◆ WHAT IS EXPECTED
Your task is to find every line of the listing that includes "size" and copy it.

◆ RECORDS FOR THE EXERCISE
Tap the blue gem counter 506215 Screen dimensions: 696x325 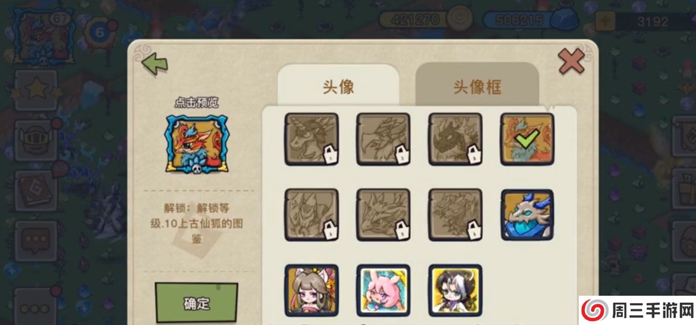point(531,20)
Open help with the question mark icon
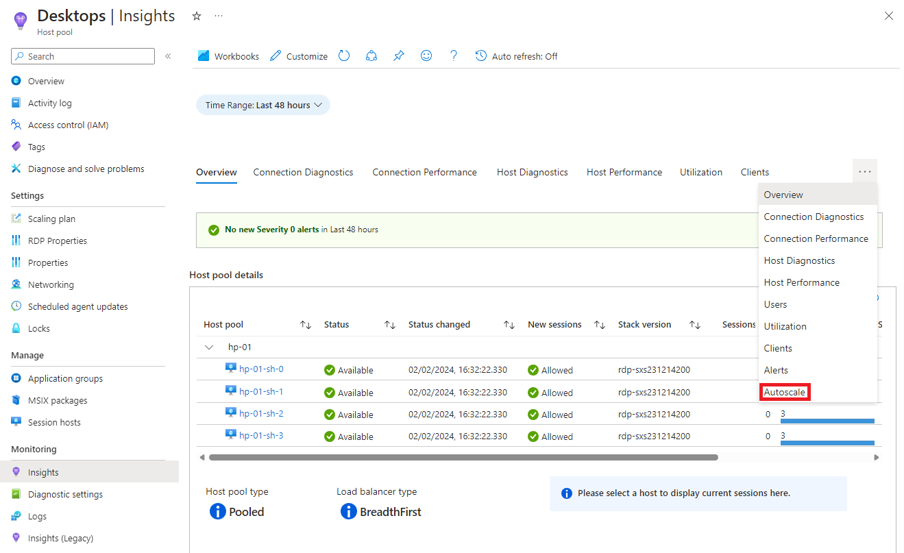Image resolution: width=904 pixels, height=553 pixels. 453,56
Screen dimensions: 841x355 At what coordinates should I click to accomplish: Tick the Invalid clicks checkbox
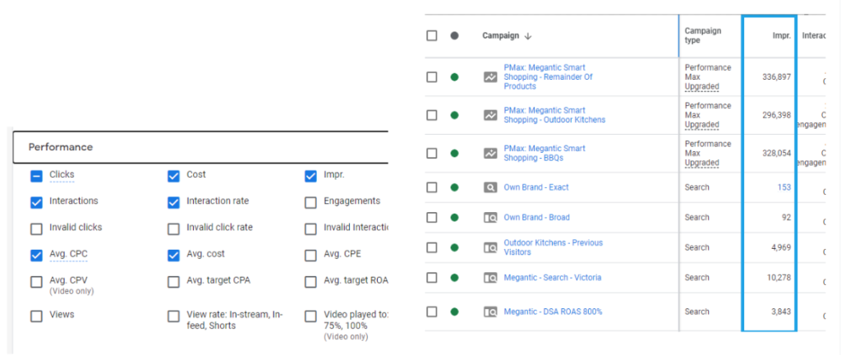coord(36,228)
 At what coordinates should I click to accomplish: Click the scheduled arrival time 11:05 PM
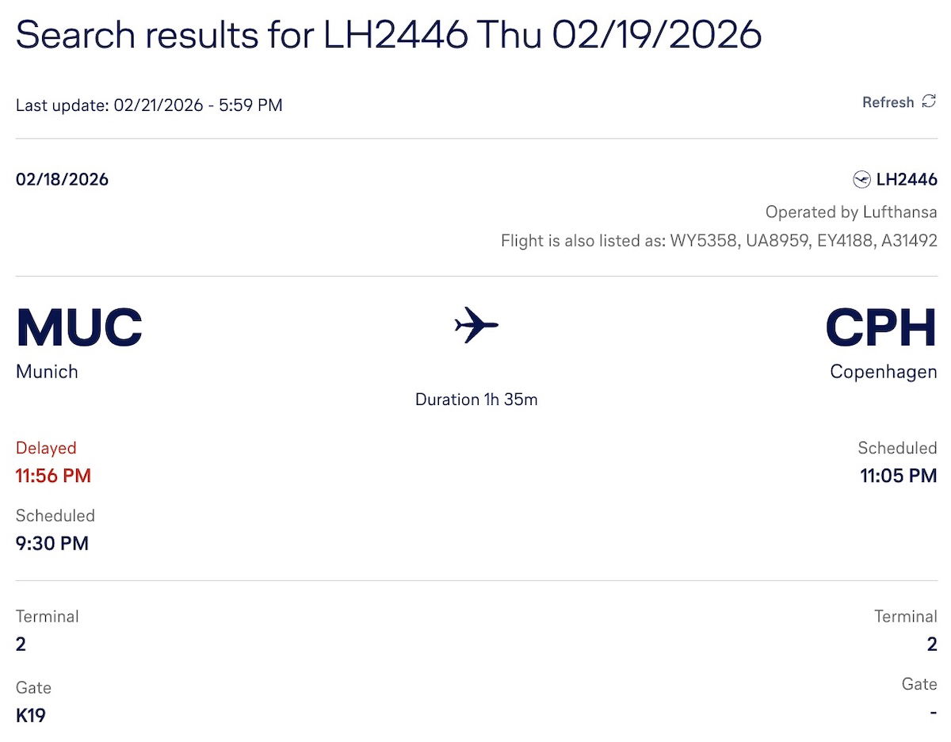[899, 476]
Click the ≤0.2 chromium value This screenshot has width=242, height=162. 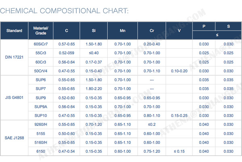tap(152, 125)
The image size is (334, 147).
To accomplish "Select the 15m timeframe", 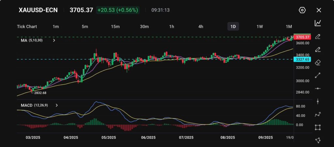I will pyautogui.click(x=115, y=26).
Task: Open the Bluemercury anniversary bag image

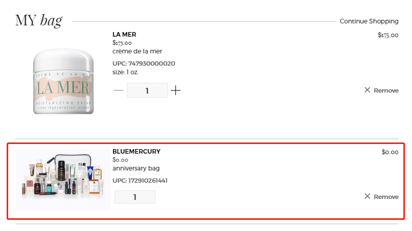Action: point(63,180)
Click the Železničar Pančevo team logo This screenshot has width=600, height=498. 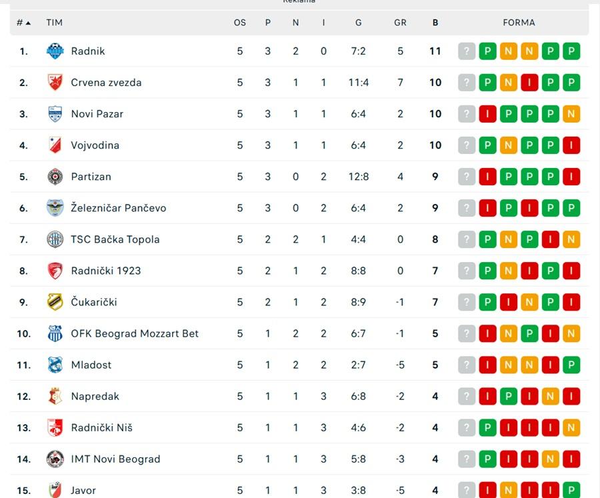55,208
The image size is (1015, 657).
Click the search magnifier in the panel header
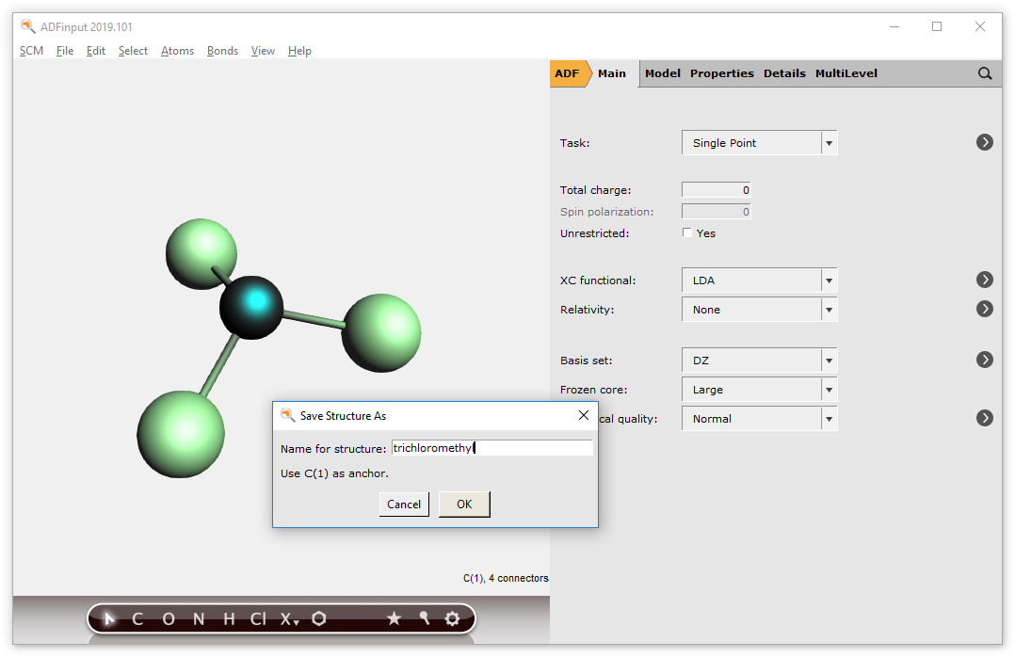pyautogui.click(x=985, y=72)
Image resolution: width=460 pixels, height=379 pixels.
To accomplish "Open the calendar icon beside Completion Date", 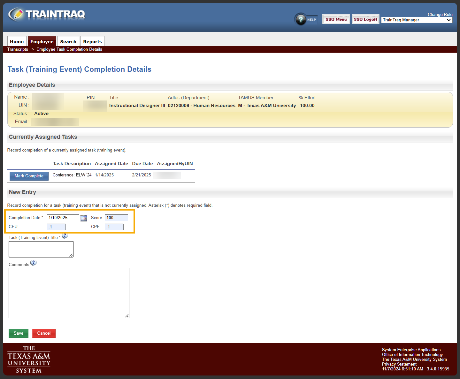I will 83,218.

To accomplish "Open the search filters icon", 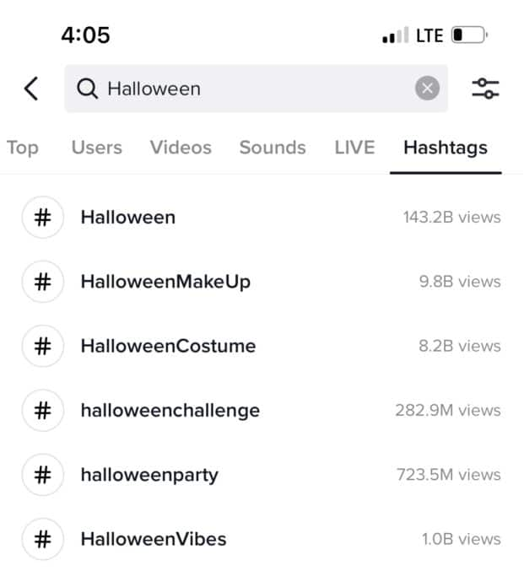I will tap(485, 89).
--
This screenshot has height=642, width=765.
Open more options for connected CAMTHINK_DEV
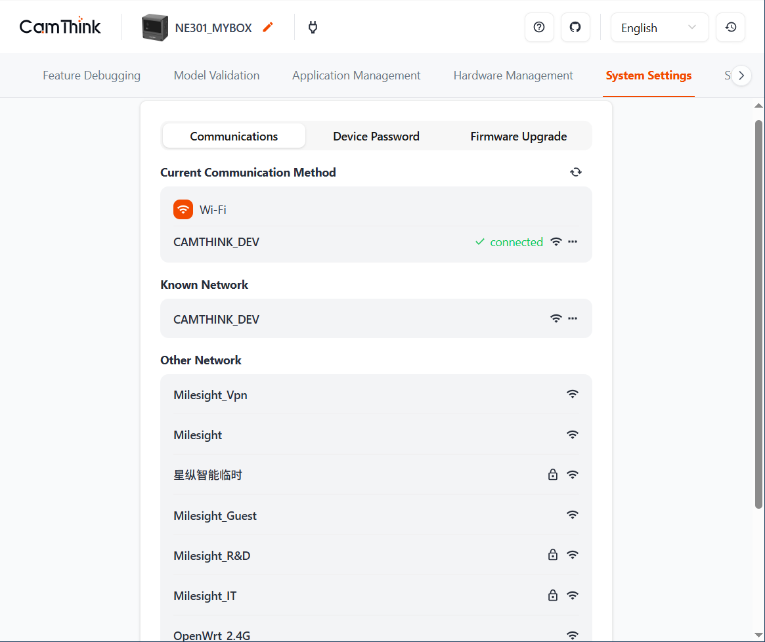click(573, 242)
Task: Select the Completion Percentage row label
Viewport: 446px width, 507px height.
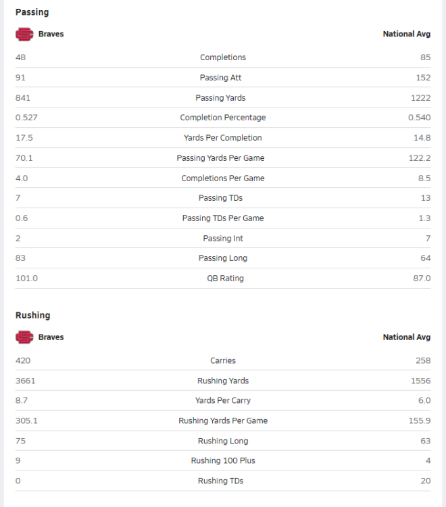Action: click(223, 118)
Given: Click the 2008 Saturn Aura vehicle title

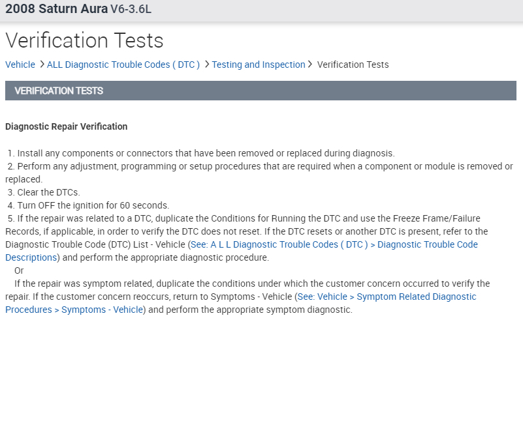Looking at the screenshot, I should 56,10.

◆ WRITTEN ANSWER
The image size is (334, 147).
The image size is (1015, 657).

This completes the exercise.